Some researchers believe sustained breathing of moondust could be dangerous. The sharp-edged grains are able to make tiny cuts in flesh, and they could easily become stuck in lung tissue. Ash presents a similar hazard.
"With volcanic ash, people are advised to wear particle masks or stay indoors," notes Miller. "It's not poisonous, but people with asthma or emphysema can have problems if they inhale it. And people who wear contacts have to take their contacts out."
Alaska resident Michelle Cosper is one of the people suffering. "My throat is sore and stingy, and it smells vaguely like sulfur outside," she reports from the town of Girdwood, which has received a coating of ash from Redoubt's recent eruptions. "We aren't supposed to walk our dogs or go outside for any other reason unnecessarily. Even local newscasters are wearing face masks."
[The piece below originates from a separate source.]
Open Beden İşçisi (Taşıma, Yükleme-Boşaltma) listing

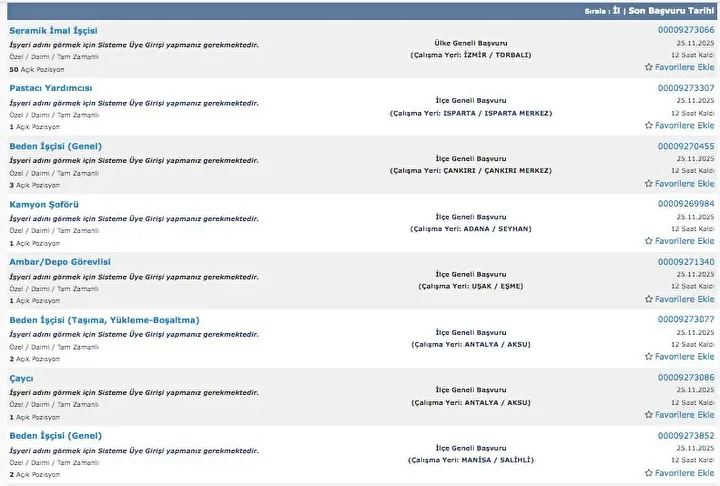[x=104, y=320]
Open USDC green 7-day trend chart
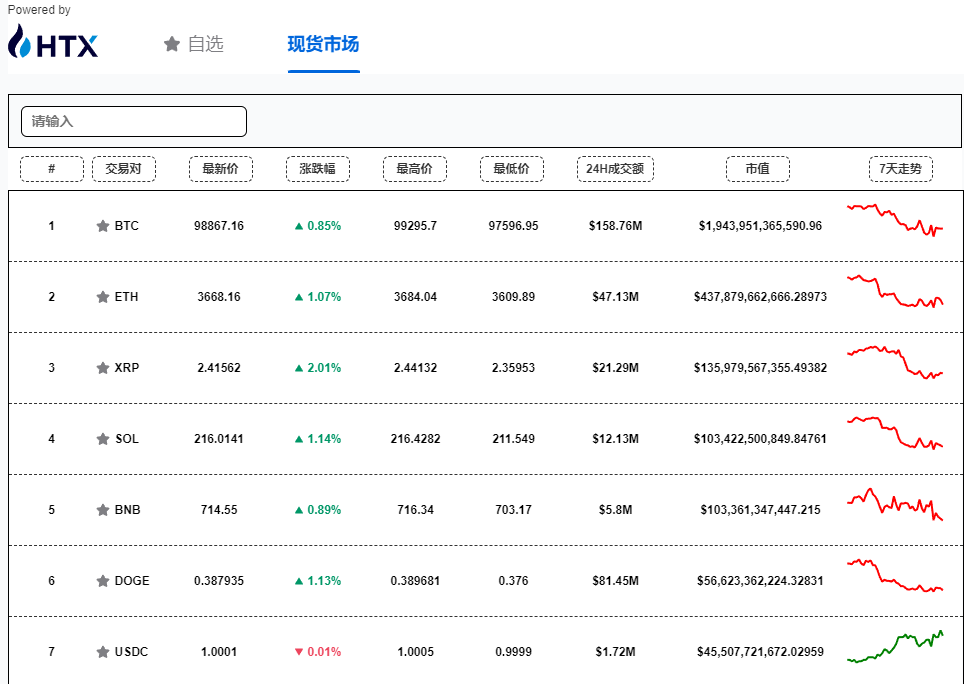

Moondust and volcanic ash cause many of the same troubles—but that does not mean they are the same thing. Volcanic ash comes from active volcanoes, something the Moon does not have. Liquid rock decompresses and explodes from the volcano's mouth, producing a mixture of 'foamed' glass and micro- and mini-crystals. Moondust, on the other hand, is created by meteoroids. Space rocks hit the Moon's surface at hundreds of thousands of miles per hour, fusing topsoil into glass and shattering the same into tiny sharp-edged pieces.
NASA is returning to the Moon in ~2020. Thanks to Mt. Redoubt, Alaskans are already getting a taste of the new frontier.